Definition
Asthma is a disorder of the bronchial tubes (the smaller airways in the
lungs) characterized by over sensitivity of these airways. During an
asthma attack, the muscles that wrap around these bronchial tubes
tighten, and there is more sticky mucous secreted. This narrowing and
mucous plugging of the bronchi make it more difficult for air to move
into and out of the lungs, and cause the wheezing sound and cough that
is characteristic of an asthma attack. There are about two million
children in the U.S. that have asthma.
Causes
No one really understands why certain children have overly sensitive
airways. Sometimes, the tendency toward asthma is inherited, and
occasionally it may be secondary to lung damage early in life as in
certain premature babies that are born with severe breathing problems.

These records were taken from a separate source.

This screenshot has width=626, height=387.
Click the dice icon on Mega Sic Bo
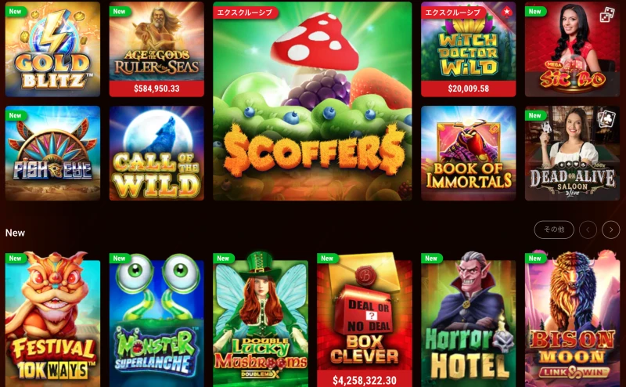pos(606,16)
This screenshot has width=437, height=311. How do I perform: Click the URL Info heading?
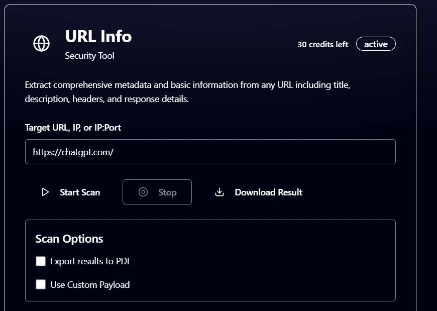[98, 36]
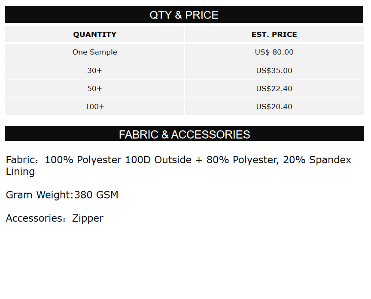371x299 pixels.
Task: Click the QTY & PRICE section header
Action: point(184,15)
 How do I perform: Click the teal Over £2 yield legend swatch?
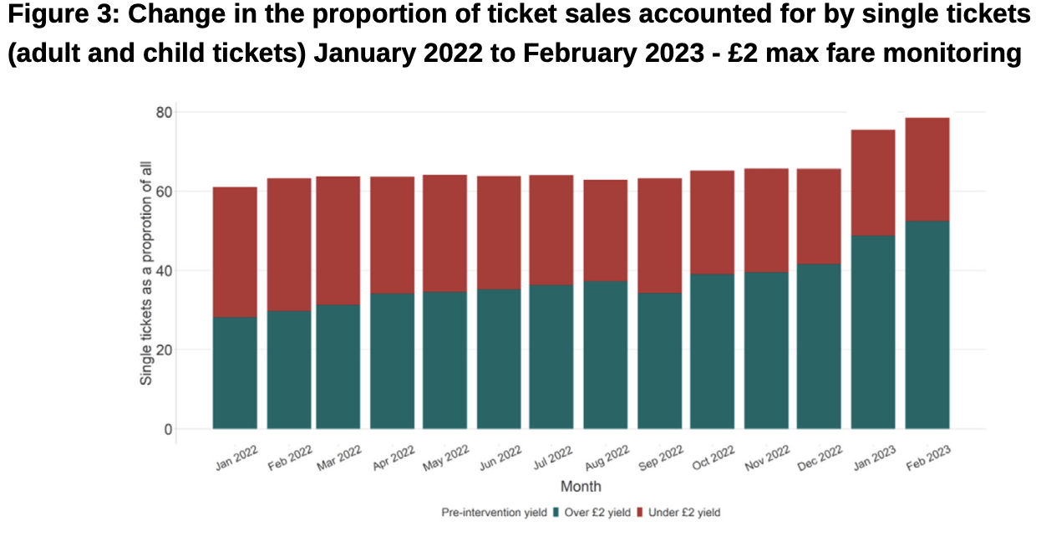point(556,512)
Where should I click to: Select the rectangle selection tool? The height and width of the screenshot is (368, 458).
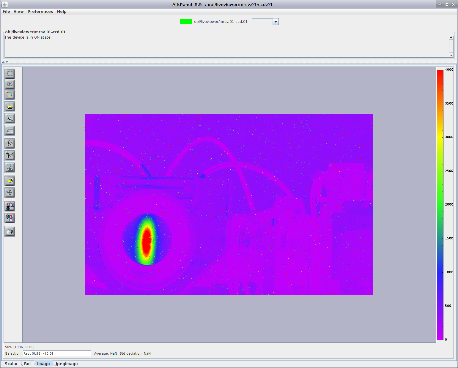point(10,73)
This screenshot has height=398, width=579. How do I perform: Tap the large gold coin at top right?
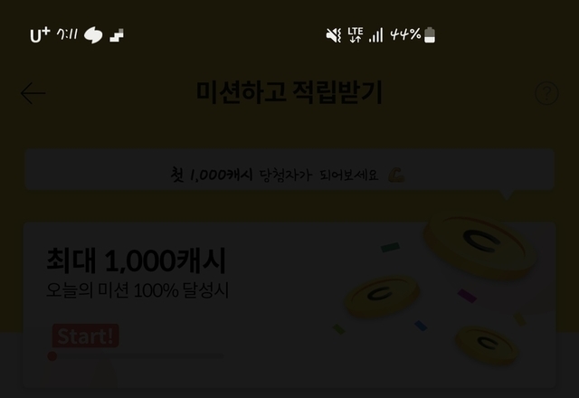[480, 245]
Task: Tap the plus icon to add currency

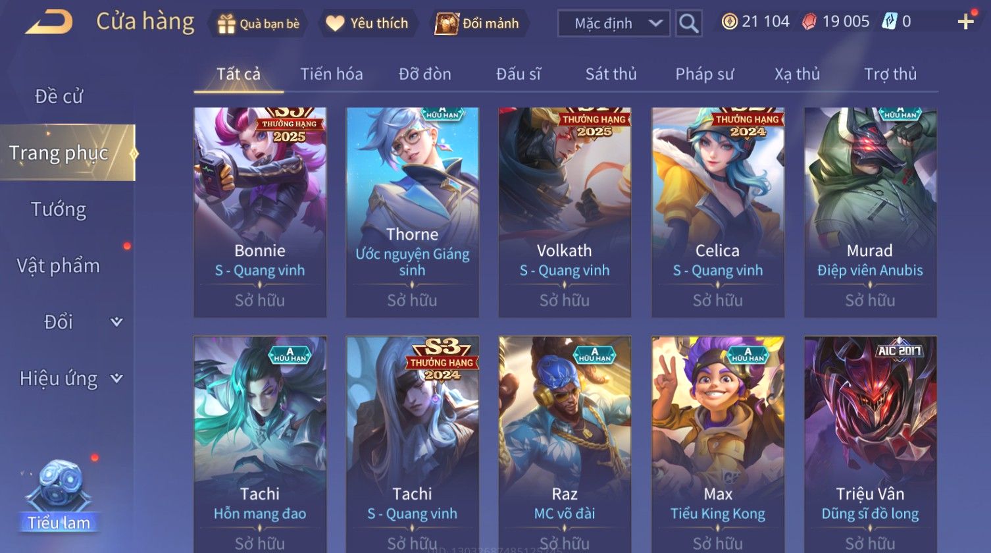Action: point(965,22)
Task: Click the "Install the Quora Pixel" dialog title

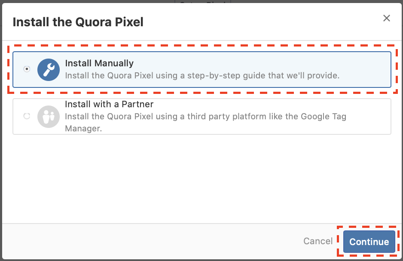Action: (x=78, y=22)
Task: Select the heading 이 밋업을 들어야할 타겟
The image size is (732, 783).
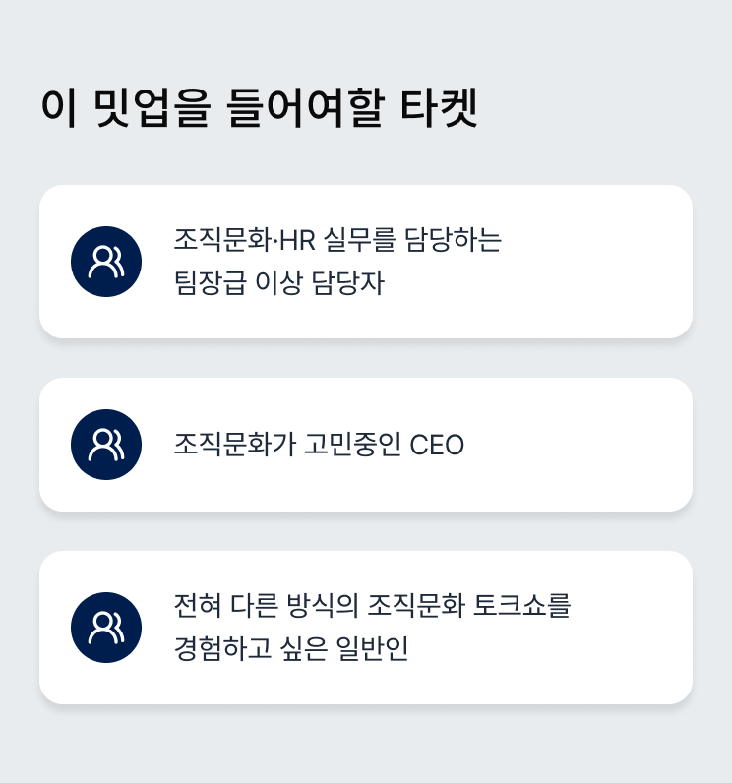Action: point(260,108)
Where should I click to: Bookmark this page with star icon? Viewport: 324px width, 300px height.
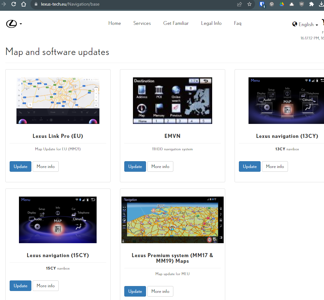[x=249, y=4]
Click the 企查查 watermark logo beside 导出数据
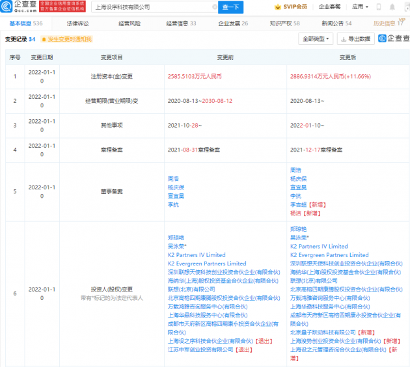This screenshot has width=410, height=367. [394, 38]
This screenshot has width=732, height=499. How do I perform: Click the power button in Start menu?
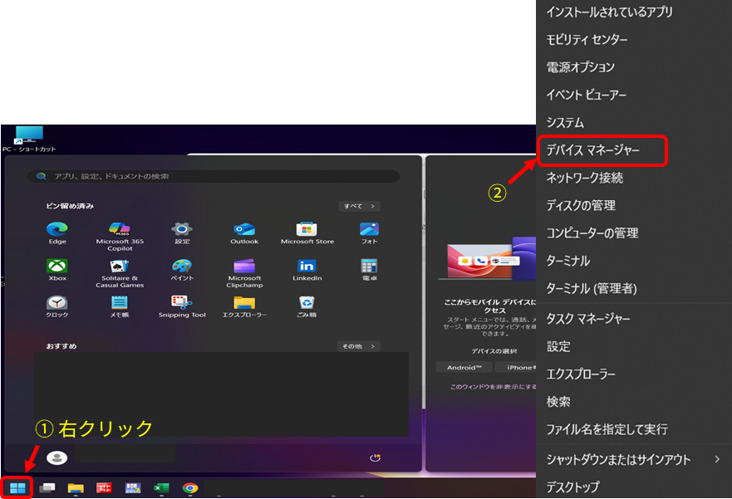click(375, 457)
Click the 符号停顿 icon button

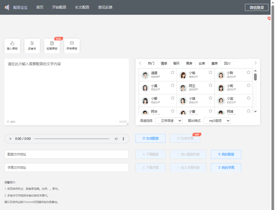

It is not contagious. Often, no real cause for the asthma can be found.
However, we do know that certain conditions can set off an episode of
asthma in children that have the predisposition:
- Allergy - Most asthmatic children older than 5 years may have
symptoms caused by allergy. Usually this is due to something inhaled in
the air (e.g. pollen, dust, mold, animal dander). In infants, wheezing
can occaisionally be caused by food allergy. Children with asthma often
have other allergic problems, such as hayfever or eczema.
- Infection - Viral upper respiratory infections (colds) are the
most common cause of episodes of asthma in children younger than 5.
Some children actually seem to be "allergic" to the virus. Some doctors
call this type of asthma "bronchitis", "wheezy bronchitis", "asthmatic
bronchitis", or "reactive airways disease". Unlike the type of
bronchitis found in adults that smoke, antibiotics will not usually help
children with wheezing because the cause is not a bacteria, but a virus,
allergy, or both.
There is reason to be optimistic: 75% of children with viral-related
wheezing will "outgrow" it as their bronchial tubes become larger.
- Exercise - Many children with allergic asthma can also develop
"exercise-induced asthma". This usually starts 5 minutes or so after
exercise starts and manifests as cough, chest tightness, and wheezing.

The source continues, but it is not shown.